Nnot sure if I'm in the right forum, but...is it worth it (or even advisable) to run some 15-20yr old deck planking that has become quite weathered through a thickness planer to " rejuvenate " it? Our deck was built in the 80s(we bought the house in 2008 ) and it looks like it never got any decent annual treatment (sealant, or whatever is usually used), and I was wondering if taking up the planking and running it thru a planer would be of any use...or would too much material be removed for it to be safe to be used? Many thanks, Mark V


----------



## Steve Neul (Sep 2, 2011)

A couple of years ago I did a deck that was about 20'x25' pressure treated pine. Because of all the dirt embedded in the wood it wore out both sides of two sets of knives but it cleaned up the wood like new.


----------



## Johnny5 (Mar 7, 2014)

IMO, not worth the effort. The extra time it takes to try and carefully remove the existing, then go through and remove all the nails, then plane the boards and inevitably damage a couple sets of blades on nails that you overlooked isn't worth it to me.

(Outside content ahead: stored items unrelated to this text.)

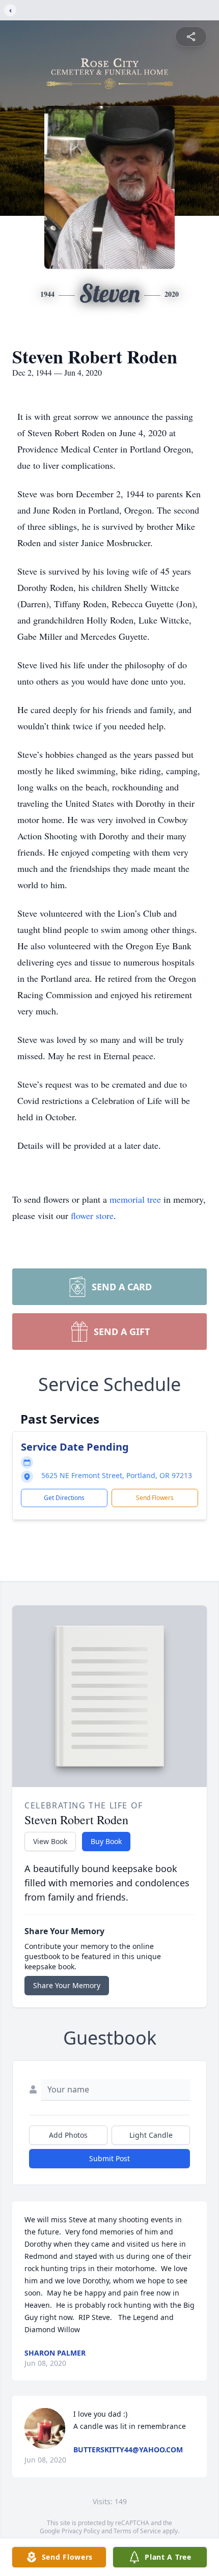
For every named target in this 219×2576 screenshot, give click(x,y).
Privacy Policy (81, 2531)
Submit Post (109, 2158)
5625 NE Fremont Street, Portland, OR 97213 (116, 1475)
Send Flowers (155, 1497)
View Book (50, 1841)
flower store (92, 1215)
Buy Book (106, 1841)
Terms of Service (137, 2531)
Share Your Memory (66, 1985)
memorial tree (135, 1199)
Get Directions (64, 1497)
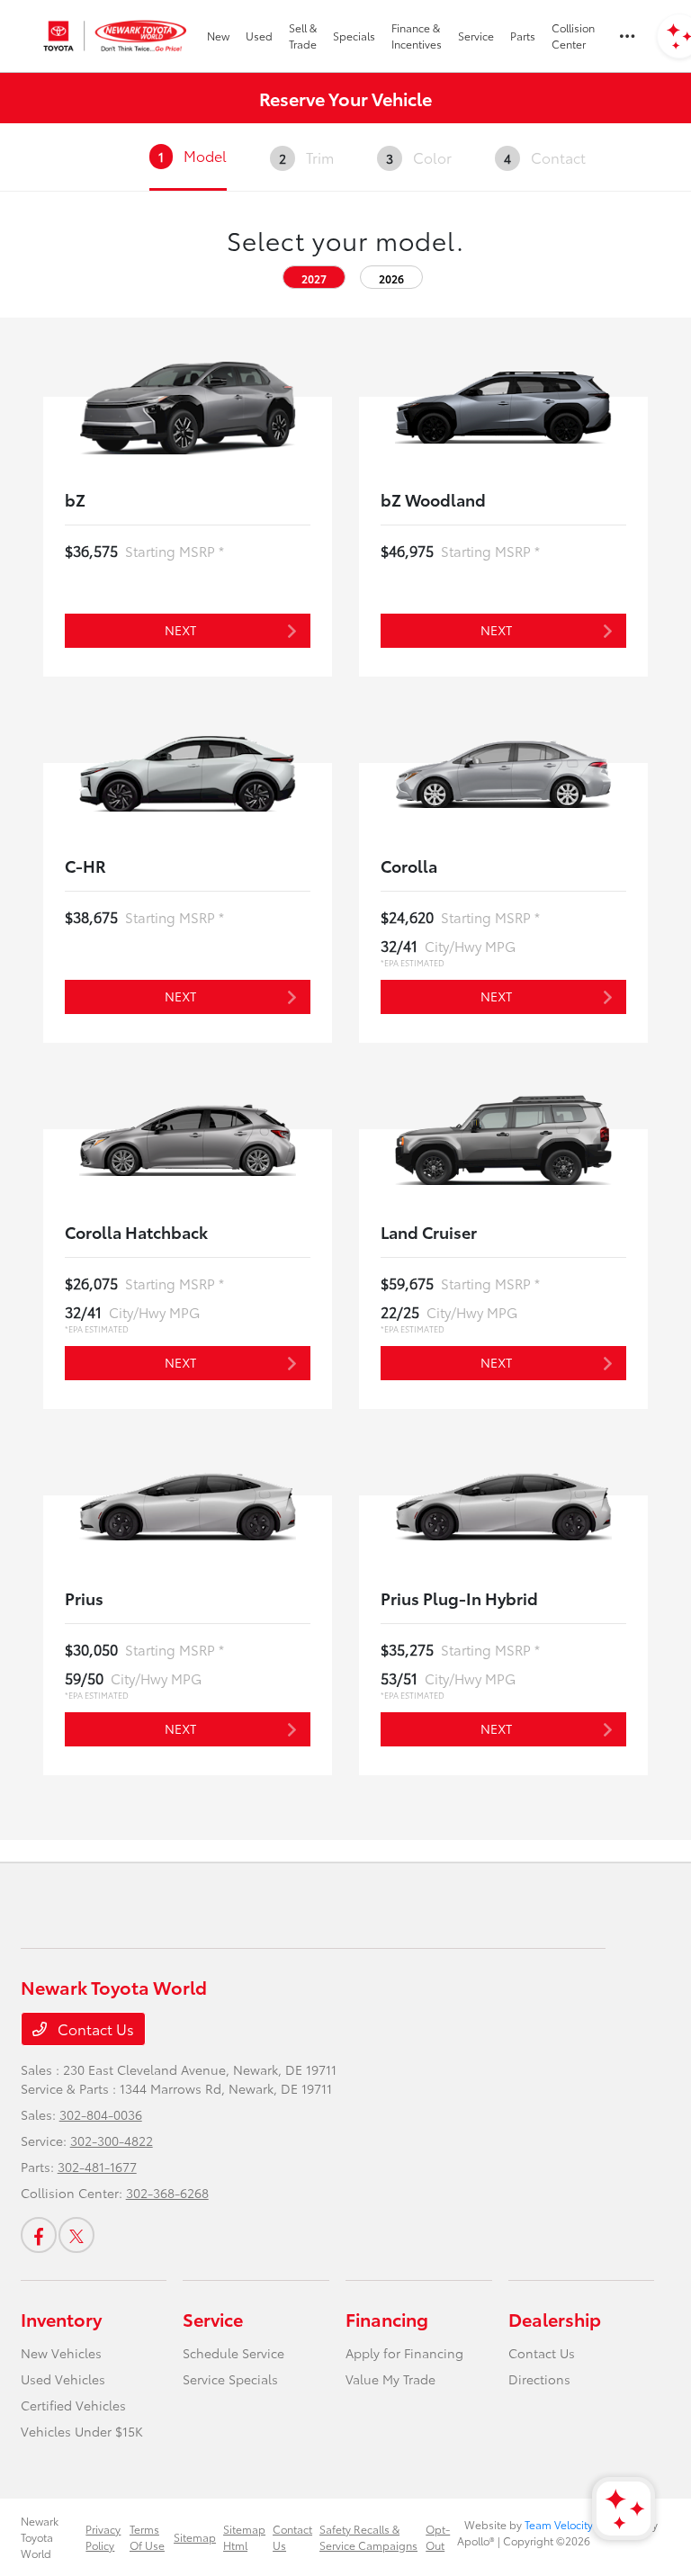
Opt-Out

Also, keep in mind that the max recommended span for 5/4 decking is 14.5" (16" joist centers). If you have to remove a substantial amount, you may end up with some sponginess between joists. My deck is in a similar situation to yours, it will be getting composite deck boards this year. One less maintenance item to take away from time on the bike......:smile:


----------



## igster (Oct 31, 2013)

I think I am going to basically tear the whole thing down and re - build from scratch anyways...the way they originally did it is scary. 4x4 posts, two which are severely bowed...double 2x10 joists toe - nailed instead of using joist hangers... 2 ft spacing...planks with barely 1/8" spacing...looks like the only thing they did right were the lag bolts on the ledger board.


----------



## asevereid (Apr 15, 2012)

With that description in mind, I gotta say I am glad that you are deciding to tear down and rebuild.
But look at the bright side! Now you can start a deck building thread.:thumbsup:


----------



## Moark Willy (Jan 10, 2013)

If it's sound, why replace it? There are a few companies that sell a coating that is quite thick and will basically resurface the deck. It's not cheap, but cheaper than building a new deck, cheaper than a set of quality carbide planer blades and much faster.


----------



## nwoodward (Feb 2, 2014)

When I bought my little house the deck was a simple 10'x16' and never chemically treated properly so the 2x planking showed much sun and rain wear. Easiest solution on a budget was removed all the screws and flipped all the boards. I did however use 80 grit belt sander on areas residue had built up . Your going to find where the plank crossed a framing joist the board has a 'clean' spot with dark residue on either side. But in the end the deck floor looked brand new.


----------